Stated task:
Write the next part of the forum thread about redirecting URLs in Plesk, starting right after its final sentence.

Supplied text:
━━━━━━━━

This isn’t rapidweaver related but wondering if any of you know… I’m looking to redirect a few URL’s on a site that I don’t own but have access to the Control Panel. It is done through ‘Plesk’ and, instead of an htaccess file, it appears there is a ‘webconfig’ file.
Does anyone have experience with this? I did a bit of googling but didn’t really find something related (that wasn’t very old).
And why don’t you want to use htaccess? - Most hosts have a redirect tool in the control panel but I believe most of those simply add the redirect to the htaccess file.
Not that I don’t want to, but there’s a webconfig file already there (and populated with other commands) so I don’t want to do too much messing around with it. I’m doing this on behalf of a colleague on another team who’s web developer has long gone away and I said I’d have a look.
I actually hadn’t heard of ‘webconfig’ before yesterday when I googled ‘redirect URL in Plesk’.
The control panel does have a “add a domain alias” option, but I’m not sure that it is intended for what I’m trying to do…
.htaccess files are for Apache (Unix/Linux) web servers only. Its is a local Apache directives file and can be turned off. Apache recommends limits use for .htaccess for performance.

━━━━━━━━

Information provided:

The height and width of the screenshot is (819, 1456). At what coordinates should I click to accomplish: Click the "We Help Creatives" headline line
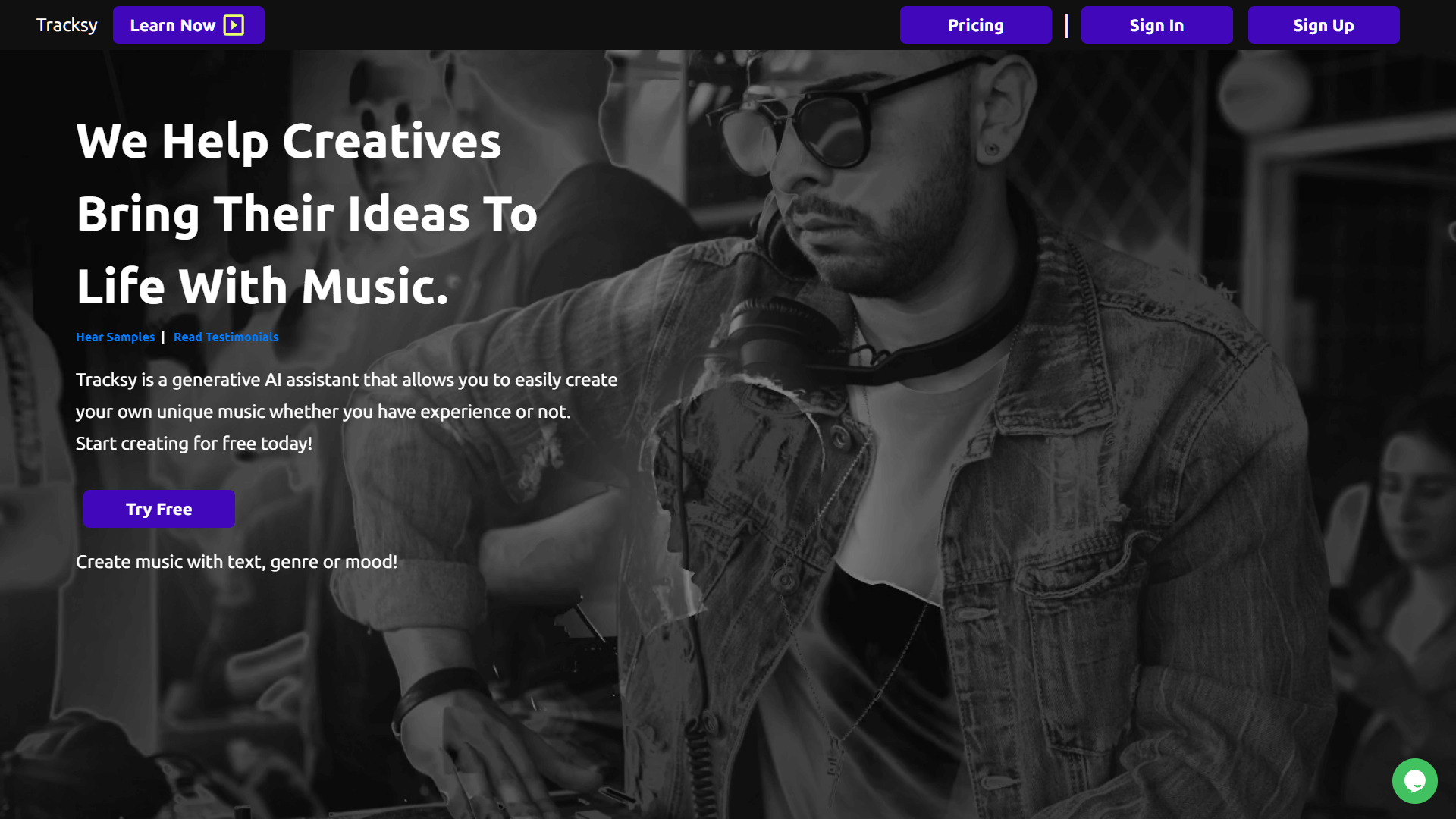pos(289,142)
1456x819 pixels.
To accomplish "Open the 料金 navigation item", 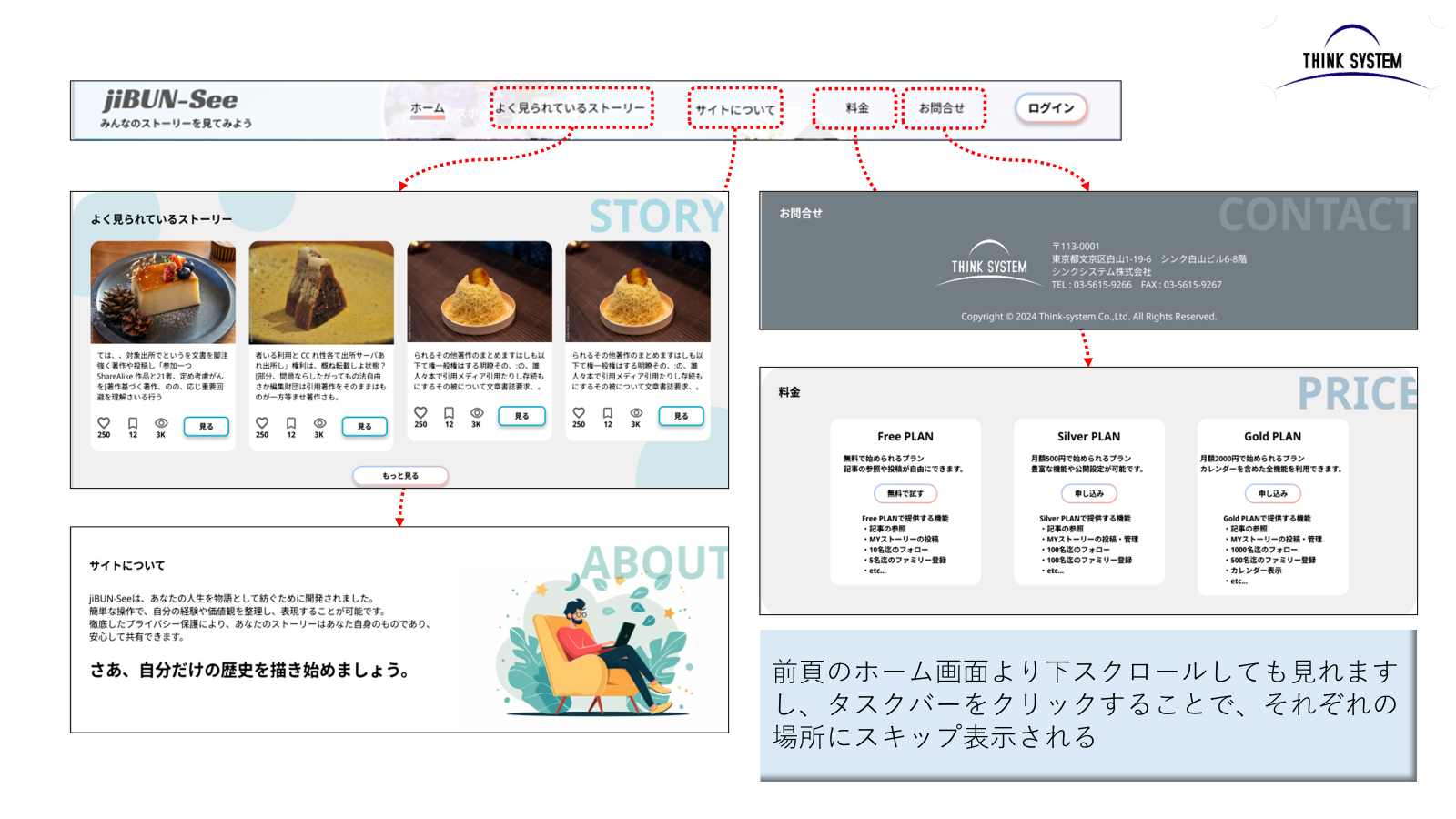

━━━━━━━━

Final result:
Engine-x (Nginx) also runs on Unix servers and does not have a .htaccess file and does not have any local directives file by default.
IIS (aka Windows Server) does not have a .htaccess file.
The web.config file (is there a dot in your file?) is a main Web configuration server file for ASP.net.
Plesk is a front end and has functions similar to a cPanel.
Don’t know a lot about it but here is a link to there help center: https://www.plesk.com/help-center
Thanks very much for the info @teefers and @1611mac. I was able to find a workable solution. If anyone stumbles upon this, this is what worked for me: <rewrite> <rules> <rule name="Sample name here"> <match url="^example.com/subdomain/old-page-url" /> <action type="Redirect" url="http://www.example.com/subdomain/new-page-url" /> </rule> </rules> </rewrite>
(You can put multiple ‘rule’ statements if you have a handful of url’s to redirect)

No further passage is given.